When a powerful super villain named Steppenwolf rises and begins wreaking havoc with his army of paraedemons, he travels the globe seeking three mythical devices known as Motherboxes. Assembling the boxes will allow his master, the powerful Darkseid, to enter Earth through a portal and begin a massive invasion. Anxious to stop the inevitable war and redeem himself for his conflict with Superman, Batman assembles a team of super powered heroes to help him stop Steppenwolf once and for all. But as Steppenwolf’s eagerness grows, the team (with the help of Alfred) realizes they may need to resurrect the Man of Steel.
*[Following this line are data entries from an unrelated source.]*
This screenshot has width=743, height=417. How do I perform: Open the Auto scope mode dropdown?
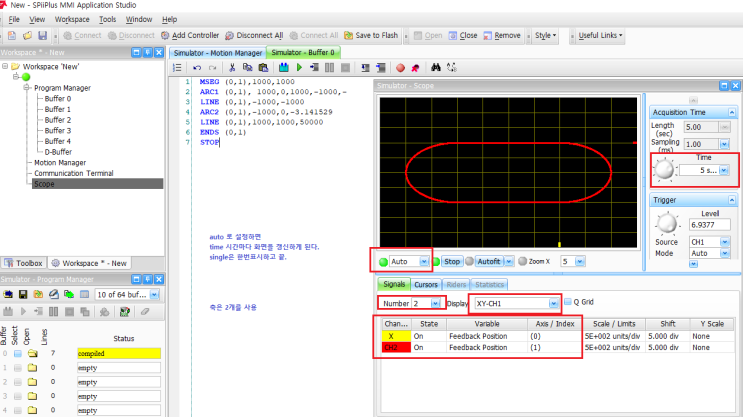[x=425, y=261]
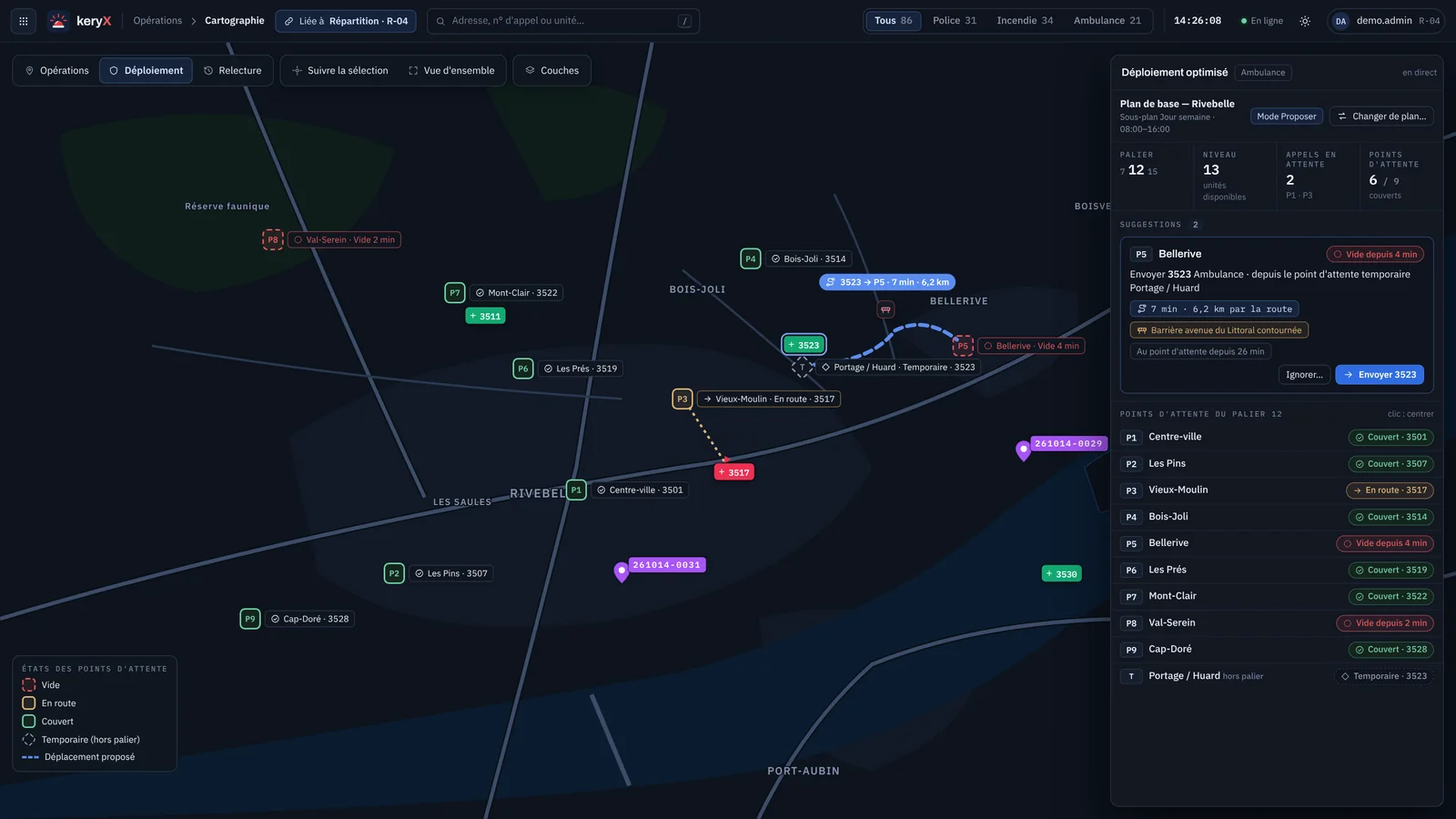Screen dimensions: 1456x819
Task: Select the P3 Vieux-Moulin point marker
Action: click(682, 399)
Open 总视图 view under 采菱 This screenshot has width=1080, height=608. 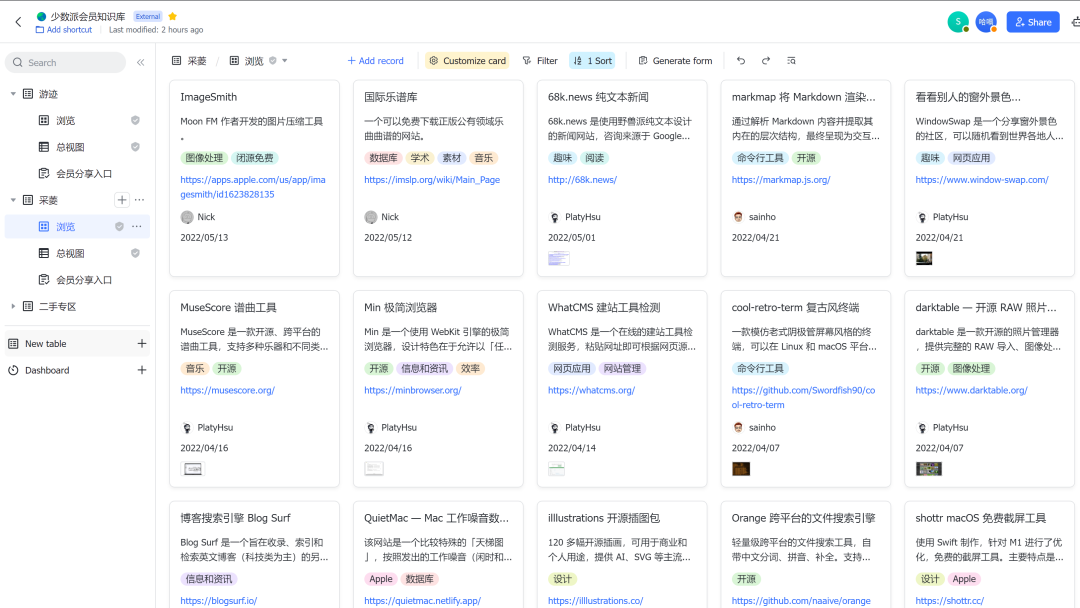(70, 254)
What was lacking in the original “Justice League” is still sorely lacking in Snyder’s vision. We still know so little about Snyder’s version of these classic characters, and even with four hours, Snyder paints himself in to a corner. He takes the time to warm us up to these individual superheroes, but at the cost of the film’s momentum and pacing. Sometimes the movie jets like a rocket, and packs a punch; other times you’re wishing they’d just get to the point. Most of Snyder’s Cut involves a lot of set up for spin offs (Enjoy the DCEU’s iterations of The Flash and Cyborg while you can! One is in development hell, and the other’s long been cancelled) and inclusions of scenes he couldn’t do with his future movies, so he crams so much in to a four hour run time, sans an intermission.
There’s just so much here that works but a lot of fodder that just doesn’t. Whether it’s Barry’s back story, the five epilogues, or the endless back and forth between Mera and Arthur, it’s blatant padding. That said, Snyder’s version of “Justice League” is still a strong superhero epic that shows much more respect for these characters this time around, and he’s much more restrained, focusing less on chaos and more on the mythology. What director Zack Snyder has done is created his own “Justice League” film but by way of J.R.R Tolkien. It garners an epic scale (read: long), and features a slew of mismatched heroes all with their own abilities, tasked with confronting an ancient menace who is seeking a powerful weapon.
That’s not particularly a bad thing, but once you see it, it’s pretty hard to unsee: “The Fellowship of the League.” Once again Snyder crams in a whole trilogy in to four hours and he mostly focuses on what the Whedon Cut was missing. Superman is much more fleshed out, Cyborg is much more emphasized, and bad guy Steppenwolf is vastly improved. Rather than being an over powered thug hitting people a lot, here he’s a complex and imposing monster who will do whatever it takes to show allegiance to the film’s primary antagonist. He’s a solid villain with a clear motivation and I had a great time watching him give our heroes a hard time.
There were times I was entrenched in Steppenwolf’s battles with the heroes, and he proves to be an imposing menace with a clear motivation this time around. The mother boxes are also less maguffin’s this time around and clear cut crucial plot elements that stands between us and the end of the world. Zack Snyder’s “Justice League” is just so much more polished, entertaining, and engrossing, even when it stumbles here and there. As a redo, it’s a huge step up, as a movie on its own merits, it’s a strong cinematic adaptation that I could see re-watching over and over.
Now Streaming Exclusively on HBO Max.